Repeat exactly the lines below from the line that contains "Task: Click line number 11 in schema editor" to the last line, inclusive, without the pictures.

-------

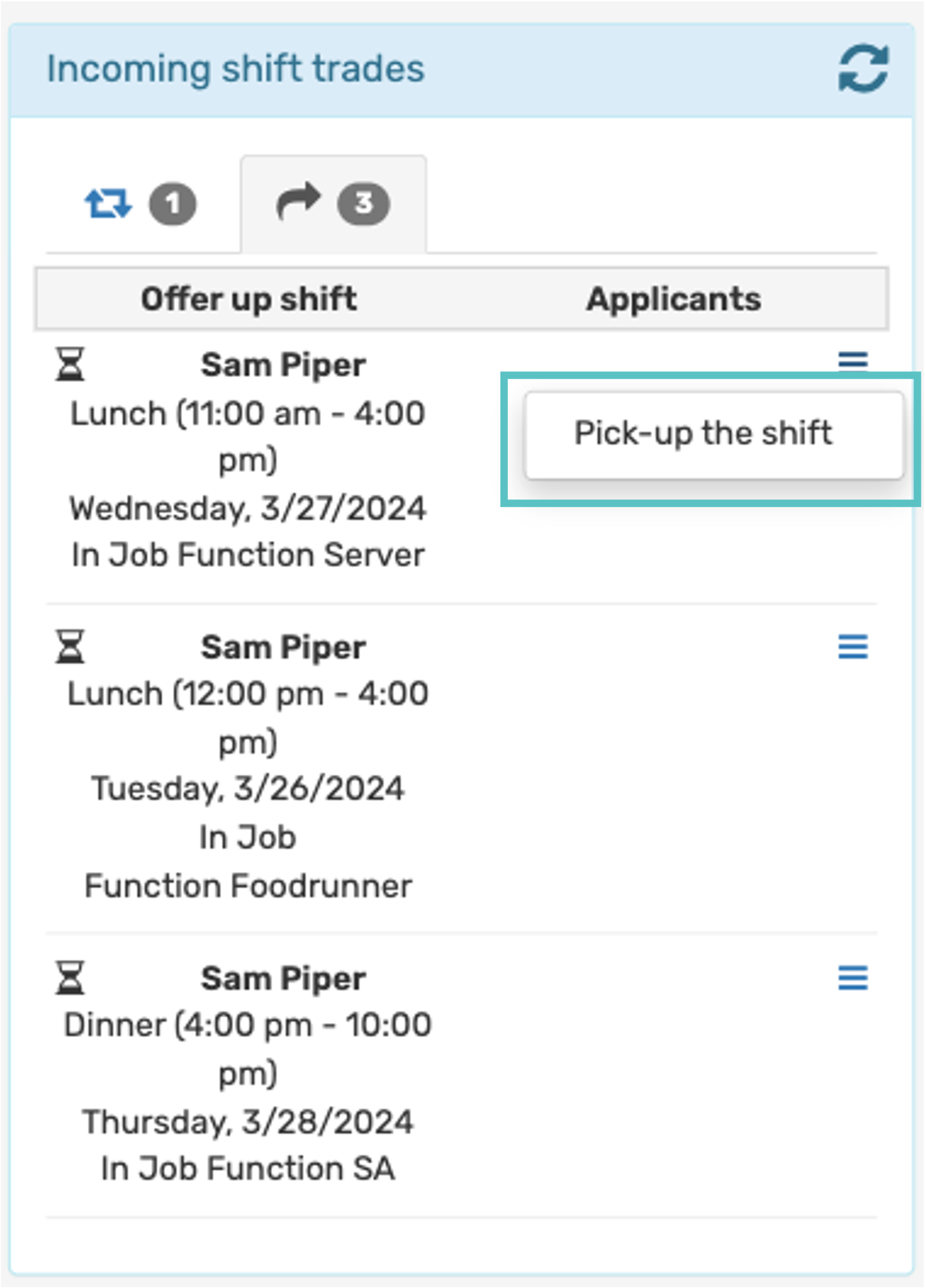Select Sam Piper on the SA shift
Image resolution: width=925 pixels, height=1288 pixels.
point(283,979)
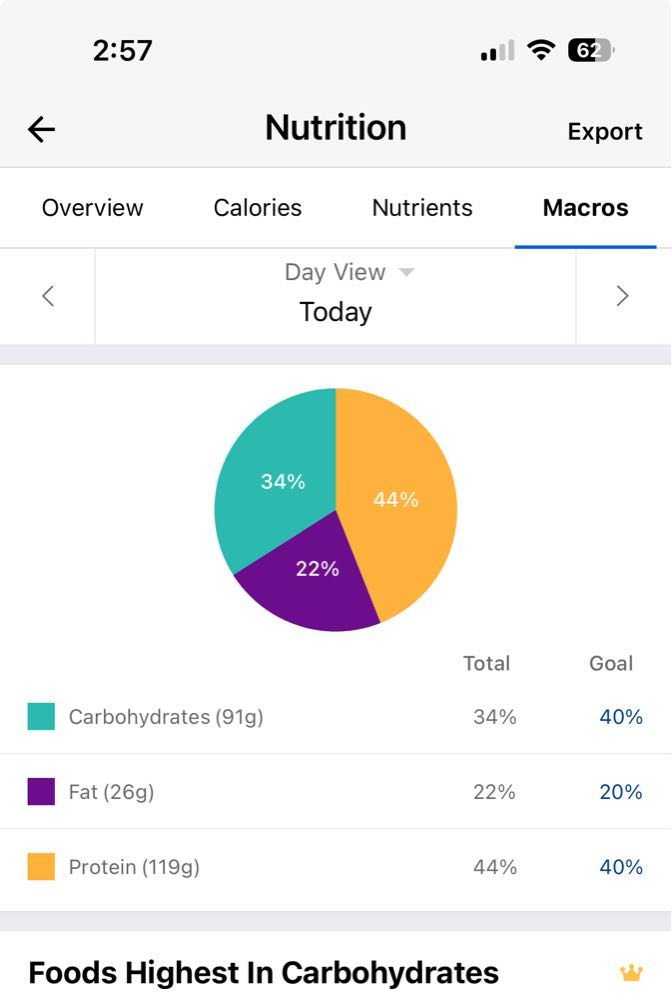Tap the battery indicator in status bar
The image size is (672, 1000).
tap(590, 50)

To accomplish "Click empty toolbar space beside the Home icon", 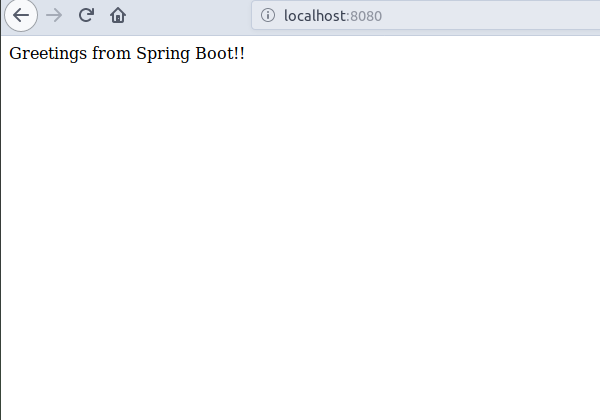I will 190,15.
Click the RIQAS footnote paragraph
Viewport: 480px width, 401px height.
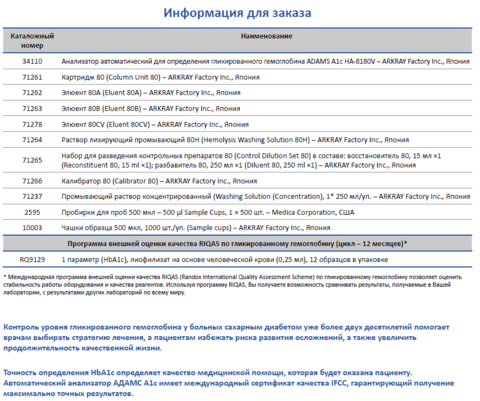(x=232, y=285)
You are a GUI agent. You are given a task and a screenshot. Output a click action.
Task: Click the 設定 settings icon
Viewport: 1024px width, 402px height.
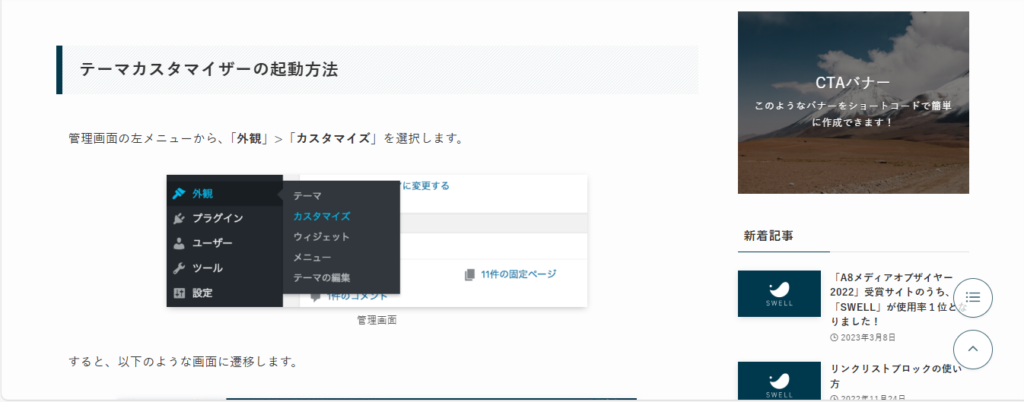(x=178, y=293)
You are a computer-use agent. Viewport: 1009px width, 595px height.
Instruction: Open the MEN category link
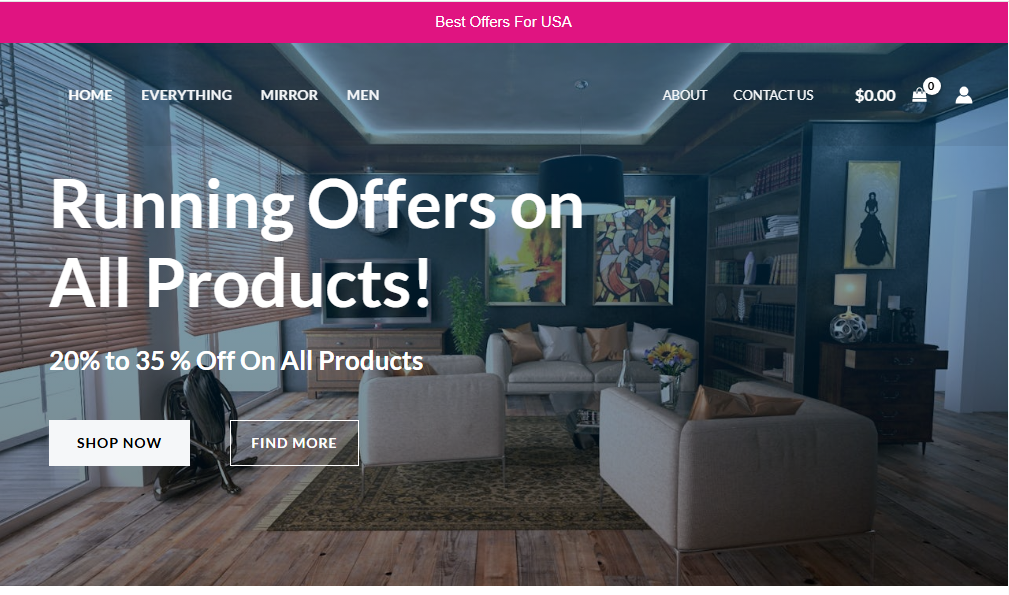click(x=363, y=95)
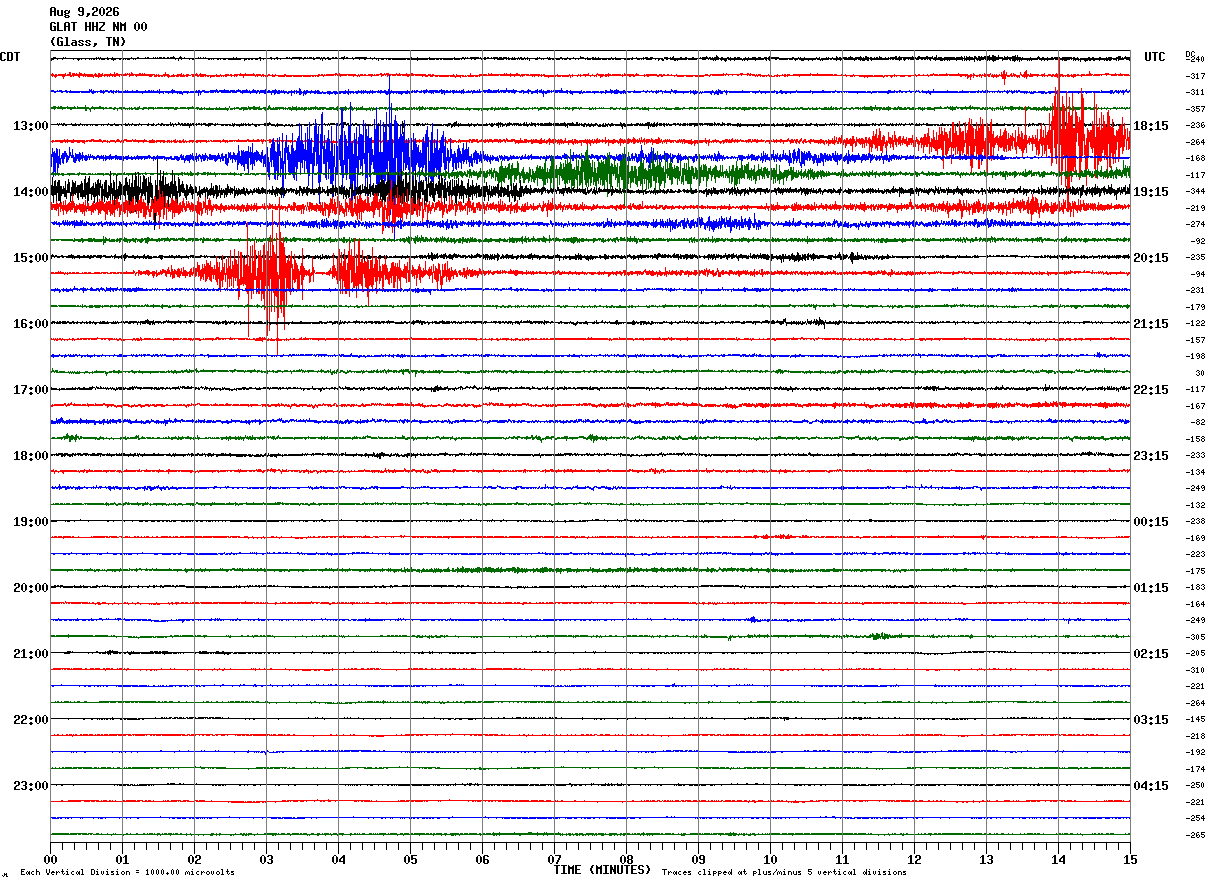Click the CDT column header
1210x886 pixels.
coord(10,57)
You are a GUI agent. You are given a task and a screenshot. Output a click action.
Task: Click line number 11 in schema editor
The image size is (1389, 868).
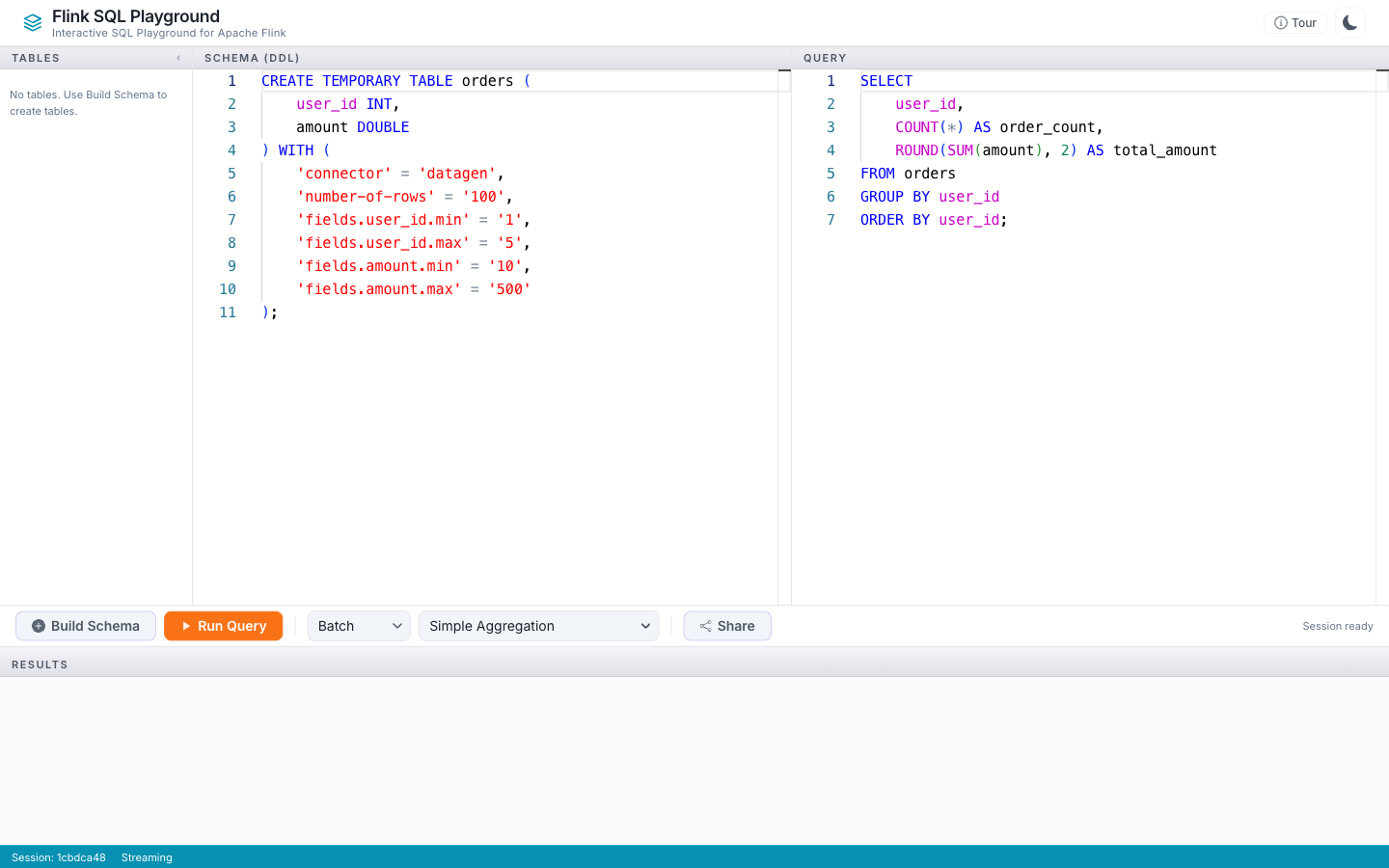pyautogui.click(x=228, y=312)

-------

• **PROBLEM SOLUTION**
Task: Click line number 11 in schema editor
The image size is (1389, 868).
pyautogui.click(x=228, y=312)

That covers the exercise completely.